_PROVIDED MATERIAL_
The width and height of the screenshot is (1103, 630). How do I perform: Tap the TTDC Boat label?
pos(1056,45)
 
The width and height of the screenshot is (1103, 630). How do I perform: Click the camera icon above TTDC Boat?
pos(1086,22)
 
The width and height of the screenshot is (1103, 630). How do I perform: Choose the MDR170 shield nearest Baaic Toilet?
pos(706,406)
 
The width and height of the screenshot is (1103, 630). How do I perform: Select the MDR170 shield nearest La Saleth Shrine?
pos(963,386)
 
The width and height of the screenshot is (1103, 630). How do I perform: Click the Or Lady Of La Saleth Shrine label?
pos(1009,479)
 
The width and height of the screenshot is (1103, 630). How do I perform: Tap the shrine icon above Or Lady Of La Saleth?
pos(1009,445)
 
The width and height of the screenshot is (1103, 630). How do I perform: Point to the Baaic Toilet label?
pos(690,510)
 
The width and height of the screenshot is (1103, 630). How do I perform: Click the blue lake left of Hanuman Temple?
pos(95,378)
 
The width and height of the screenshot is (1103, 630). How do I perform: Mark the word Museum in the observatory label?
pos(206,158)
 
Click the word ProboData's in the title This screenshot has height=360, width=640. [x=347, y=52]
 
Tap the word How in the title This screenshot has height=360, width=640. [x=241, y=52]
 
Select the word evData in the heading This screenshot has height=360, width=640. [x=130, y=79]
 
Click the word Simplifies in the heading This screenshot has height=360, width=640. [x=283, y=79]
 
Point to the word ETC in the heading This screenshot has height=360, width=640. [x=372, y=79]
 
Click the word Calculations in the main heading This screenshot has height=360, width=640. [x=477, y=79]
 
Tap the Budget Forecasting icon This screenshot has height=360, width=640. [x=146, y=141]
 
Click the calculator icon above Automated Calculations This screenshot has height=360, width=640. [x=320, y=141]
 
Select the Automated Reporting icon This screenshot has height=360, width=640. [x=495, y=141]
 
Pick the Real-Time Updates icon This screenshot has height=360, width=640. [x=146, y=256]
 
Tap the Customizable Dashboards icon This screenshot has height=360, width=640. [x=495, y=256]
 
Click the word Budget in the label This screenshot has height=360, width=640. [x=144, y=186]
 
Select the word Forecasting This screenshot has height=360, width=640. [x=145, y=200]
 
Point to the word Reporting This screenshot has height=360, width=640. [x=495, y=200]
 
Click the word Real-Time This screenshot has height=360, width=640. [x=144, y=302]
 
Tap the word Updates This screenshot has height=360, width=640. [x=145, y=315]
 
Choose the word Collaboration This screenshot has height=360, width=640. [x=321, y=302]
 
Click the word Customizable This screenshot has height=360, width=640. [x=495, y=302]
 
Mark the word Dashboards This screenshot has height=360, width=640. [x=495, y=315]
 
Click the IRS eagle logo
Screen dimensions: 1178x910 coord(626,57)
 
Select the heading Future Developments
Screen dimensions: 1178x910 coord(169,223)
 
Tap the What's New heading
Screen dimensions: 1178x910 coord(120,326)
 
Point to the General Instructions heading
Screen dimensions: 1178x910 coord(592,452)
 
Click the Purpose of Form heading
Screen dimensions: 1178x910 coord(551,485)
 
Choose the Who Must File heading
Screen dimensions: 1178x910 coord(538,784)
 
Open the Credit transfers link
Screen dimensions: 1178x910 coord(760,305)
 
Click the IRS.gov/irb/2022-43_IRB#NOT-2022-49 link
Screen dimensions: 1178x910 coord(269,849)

_GIVEN EXERCISE_
Start at the line containing "Tap the Customizable" and continue through the end of the data. Recast those lines as a Markdown table with the columns Row and Line, numbering each line and omitting blank lines.

_REPLY_
| Row | Line |
|---|---|
| 1 | Tap the Customizable Dashboards icon This screenshot has height=360, width=640. [x=495, y=256] |
| 2 | Click the word Budget in the label This screenshot has height=360, width=640. [x=144, y=186] |
| 3 | Select the word Forecasting This screenshot has height=360, width=640. [x=145, y=200] |
| 4 | Point to the word Reporting This screenshot has height=360, width=640. [x=495, y=200] |
| 5 | Click the word Real-Time This screenshot has height=360, width=640. [x=144, y=302] |
| 6 | Tap the word Updates This screenshot has height=360, width=640. [x=145, y=315] |
| 7 | Choose the word Collaboration This screenshot has height=360, width=640. [x=321, y=302] |
| 8 | Click the word Customizable This screenshot has height=360, width=640. [x=495, y=302] |
| 9 | Mark the word Dashboards This screenshot has height=360, width=640. [x=495, y=315] |
| 10 | Click the IRS eagle logo |
| 11 | Screen dimensions: 1178x910 coord(626,57) |
| 12 | Select the heading Future Developments |
| 13 | Screen dimensions: 1178x910 coord(169,223) |
| 14 | Tap the What's New heading |
| 15 | Screen dimensions: 1178x910 coord(120,326) |
| 16 | Point to the General Instructions heading |
| 17 | Screen dimensions: 1178x910 coord(592,452) |
| 18 | Click the Purpose of Form heading |
| 19 | Screen dimensions: 1178x910 coord(551,485) |
| 20 | Choose the Who Must File heading |
| 21 | Screen dimensions: 1178x910 coord(538,784) |
| 22 | Open the Credit transfers link |
| 23 | Screen dimensions: 1178x910 coord(760,305) |
| 24 | Click the IRS.gov/irb/2022-43_IRB#NOT-2022-49 link |
| 25 | Screen dimensions: 1178x910 coord(269,849) |